# Functions

## Calling functions

Previously, we have already made use of many built-in functions to facilitate programming, such as `range()`, and `len()`. 
A function is a block of code with input arguments (and, optionally, return values). In Python ( and many other languages), a function call is as the following:

```python
>> output = function(input_argument)
```

For example, the `range` is a function that creates a list of consecutive numbers

In [8]:
out = range(4)
list(out)

[0, 1, 2, 3]

sum() is another function that sums up the numbers in a list

In [9]:
a = [1,2,3]
sum(a)

6

The output of one function can be the input to another, for example:

In [10]:
sum(range(4))
range(len('Target'))

range(0, 6)

#### Define our own functions

Let's now try make our own functions. Before that, we need to be clear on the structure of a function
```python
def func_name(arg1, arg2, arg3):
    output = arg1 + arg2 + arg3
    return output
```

\* *`return output` is not required*

In the following example, we make use of `sum`, a built-in function to sum up numeric iterables.

In [11]:
def mySum(list_to_sum):
    return sum(list_to_sum)

In [12]:
mySum(range(5))

10

A more complicated one that does not use `sum` function.

In [69]:
def mySumUsingLoop(list_to_sum):
    sum_ = 0
    for i in list_to_sum:
        sum_ = sum_ + i  #same as sum_ += i
    return sum_

Let's call that function

In [14]:
mySumUsingLoop(range(5))

10

*The two example functions are not doing anything interesting but just served as illustrations to build customized functions.*

---

# Libraries

Often times, we need either internal or external help for complicated computation tasks. In these occasions, we need to _import libraries_. 

## Built-in libraries

Python provides many built-in packages to prevent extra work on some common and useful functions

We will use __math__ as an example.

In [15]:
import math # use import to load a library

To use functions from the library, do: `library_name.function_name`. For example, when we want to calculate the logarithm using a function from `math` library, we can do `math.log`

In [70]:
x = 3
print(math.exp(x))
print(math.log(x))

You can also import one specific function:

In [17]:
from math import exp # You can import a specific function
print(exp(x)) # This way, you don't need to use math.exp but just exp

20.085536923187668


Or all:

In [18]:
from math import * # Import all functions

In [19]:
print(exp(x))
print(log(x)) # Before importing math, calling `exp` or `log` will raise errors

20.085536923187668
1.0986122886681098


Depending on what you want to achieve, you may want to choose between importing a few or all (by `*`) functions within a package.

## External libraries

There are times you'll want some advanced utility functions not provided by Python. There are many useful packages by developers.

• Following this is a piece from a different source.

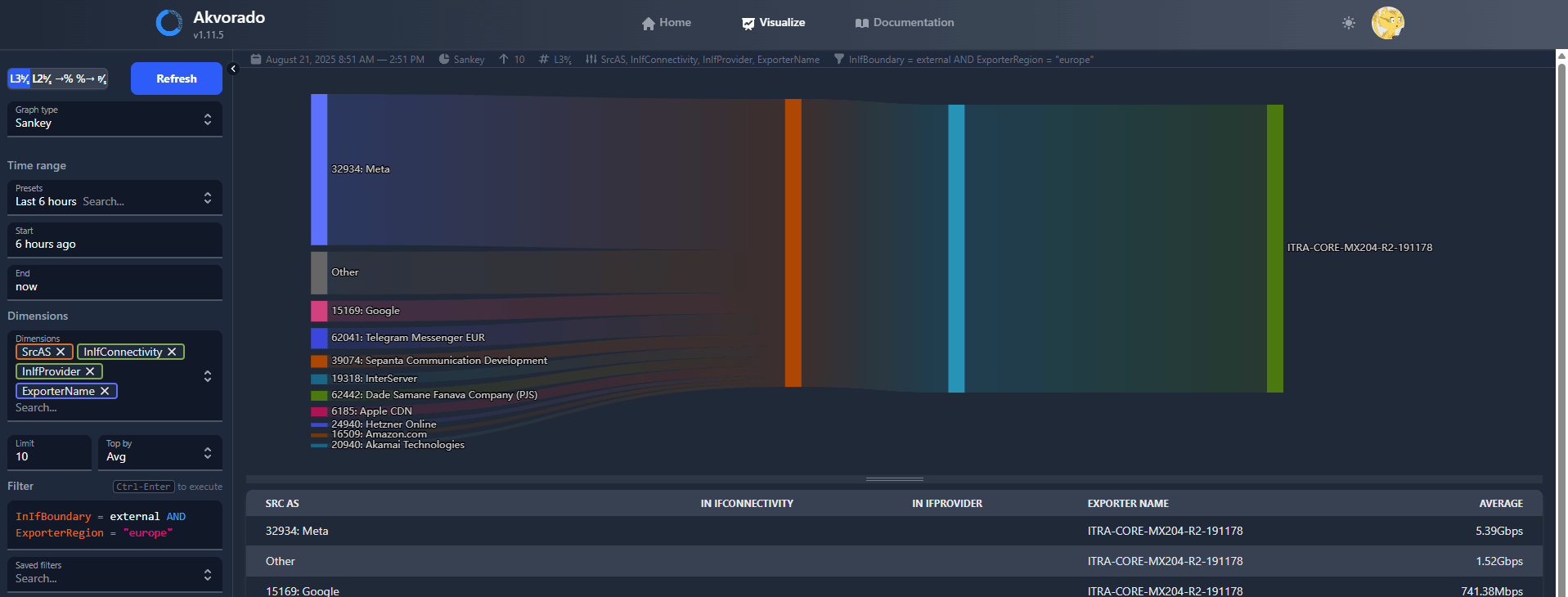1568x597 pixels.
Task: Remove the ExporterName dimension tag
Action: tap(105, 391)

We'll use __numpy__ as an example. (__numpy__, __scipy__, __matplotlib__,and probably __pandas__ will be of the most importance to you for data analyses.


If you use Anaconda, these are ready for your use (they are preinstalled).

Loading external libraries is just the same as built-in ones. To use _alias_ for easier access to the libraries, we can import a library by: `import library_name as alias`. For example:

In [73]:
# After you install numpy, load it
import numpy as np # you can use np instead of numpy to call the functions in numpy package

In [21]:
x = np.array([[1,2,3], [4,5,7]], dtype=np.float) # create a numpy array object, specify the data type as float
print(x)
print(type(x))

[[1. 2. 3.]
 [4. 5. 7.]]
<class 'numpy.ndarray'>


---

# Quick Intro to Numpy

Instead of using the native data structures like the list, we use `numpy.ndarray` for data analytics most of the time. While they are not as "flexible" as lists, they are easy to use and have better performance. As Numpy's official documentation states:
> NumPy’s main object is the homogeneous multidimensional array. It is a table of elements (usually numbers), all of the same type, indexed by a tuple of positive integers.

As we were using it just now, the most common alias for `numpy` is `np`:

In [82]:
import numpy as np # The numpy module will be accessible as np.

or simply:

In [83]:
import numpy #the numpy module will be accessible as numpy.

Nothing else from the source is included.